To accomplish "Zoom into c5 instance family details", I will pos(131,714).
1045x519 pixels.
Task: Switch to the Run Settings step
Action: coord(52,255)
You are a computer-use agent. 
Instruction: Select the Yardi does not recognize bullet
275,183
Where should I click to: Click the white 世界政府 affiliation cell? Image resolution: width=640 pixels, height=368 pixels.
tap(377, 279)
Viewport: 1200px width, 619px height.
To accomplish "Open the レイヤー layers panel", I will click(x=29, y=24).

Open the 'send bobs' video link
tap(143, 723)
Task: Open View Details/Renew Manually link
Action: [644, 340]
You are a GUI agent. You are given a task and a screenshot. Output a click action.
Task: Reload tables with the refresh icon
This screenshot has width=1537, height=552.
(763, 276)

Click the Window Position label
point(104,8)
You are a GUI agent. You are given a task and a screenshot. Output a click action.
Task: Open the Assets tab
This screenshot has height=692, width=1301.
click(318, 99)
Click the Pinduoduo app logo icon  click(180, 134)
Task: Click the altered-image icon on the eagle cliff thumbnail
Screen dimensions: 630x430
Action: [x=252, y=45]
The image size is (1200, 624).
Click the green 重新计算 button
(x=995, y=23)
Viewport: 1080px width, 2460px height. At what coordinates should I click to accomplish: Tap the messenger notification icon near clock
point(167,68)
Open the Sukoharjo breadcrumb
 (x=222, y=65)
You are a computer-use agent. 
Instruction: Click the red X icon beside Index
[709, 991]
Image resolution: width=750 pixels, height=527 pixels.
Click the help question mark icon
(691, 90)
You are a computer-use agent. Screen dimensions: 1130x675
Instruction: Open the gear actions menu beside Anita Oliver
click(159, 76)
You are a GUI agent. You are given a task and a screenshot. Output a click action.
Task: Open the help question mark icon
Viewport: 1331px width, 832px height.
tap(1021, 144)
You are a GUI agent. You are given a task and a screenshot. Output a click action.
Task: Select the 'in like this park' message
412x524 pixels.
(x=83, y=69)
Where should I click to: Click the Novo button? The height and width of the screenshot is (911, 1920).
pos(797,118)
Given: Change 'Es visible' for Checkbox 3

* _What needs to be done_: Reproduce all the records above, swapping every occurrence of "screenshot" for "screen capture" and leaving everything else unchanged.

* _The answer_:
To accomplish "Zoom into c5 instance family details", I will pos(131,714).
1045x519 pixels.
Task: Switch to the Run Settings step
Action: coord(52,255)
You are a computer-use agent. 
Instruction: Select the Yardi does not recognize bullet
275,183
Where should I click to: Click the white 世界政府 affiliation cell? Image resolution: width=640 pixels, height=368 pixels.
tap(377, 279)
Viewport: 1200px width, 619px height.
To accomplish "Open the レイヤー layers panel", I will click(x=29, y=24).

Open the 'send bobs' video link
tap(143, 723)
Task: Open View Details/Renew Manually link
Action: [644, 340]
You are a GUI agent. You are given a task and a screen capture. Output a click action.
Task: Reload tables with the refresh icon
This screen capture has width=1537, height=552.
(763, 276)

Click the Window Position label
point(104,8)
You are a GUI agent. You are given a task and a screen capture. Output a click action.
Task: Open the Assets tab
This screen capture has height=692, width=1301.
click(318, 99)
Click the Pinduoduo app logo icon  click(180, 134)
Task: Click the altered-image icon on the eagle cliff thumbnail
Screen dimensions: 630x430
Action: [x=252, y=45]
The image size is (1200, 624).
Click the green 重新计算 button
(x=995, y=23)
Viewport: 1080px width, 2460px height. At what coordinates should I click to accomplish: Tap the messenger notification icon near clock
point(167,68)
Open the Sukoharjo breadcrumb
 (x=222, y=65)
You are a computer-use agent. 
Instruction: Click the red X icon beside Index
[709, 991]
Image resolution: width=750 pixels, height=527 pixels.
Click the help question mark icon
(691, 90)
You are a computer-use agent. Screen dimensions: 1130x675
Instruction: Open the gear actions menu beside Anita Oliver
click(159, 76)
You are a GUI agent. You are given a task and a screen capture. Output a click action.
Task: Open the help question mark icon
Viewport: 1331px width, 832px height.
tap(1021, 144)
You are a GUI agent. You are given a task and a screen capture. Output a click action.
Task: Select the 'in like this park' message
412x524 pixels.
(x=83, y=69)
Where should I click to: Click the Novo button? The height and width of the screen capture is (911, 1920).
pos(797,118)
Given: Change 'Es visible' for Checkbox 3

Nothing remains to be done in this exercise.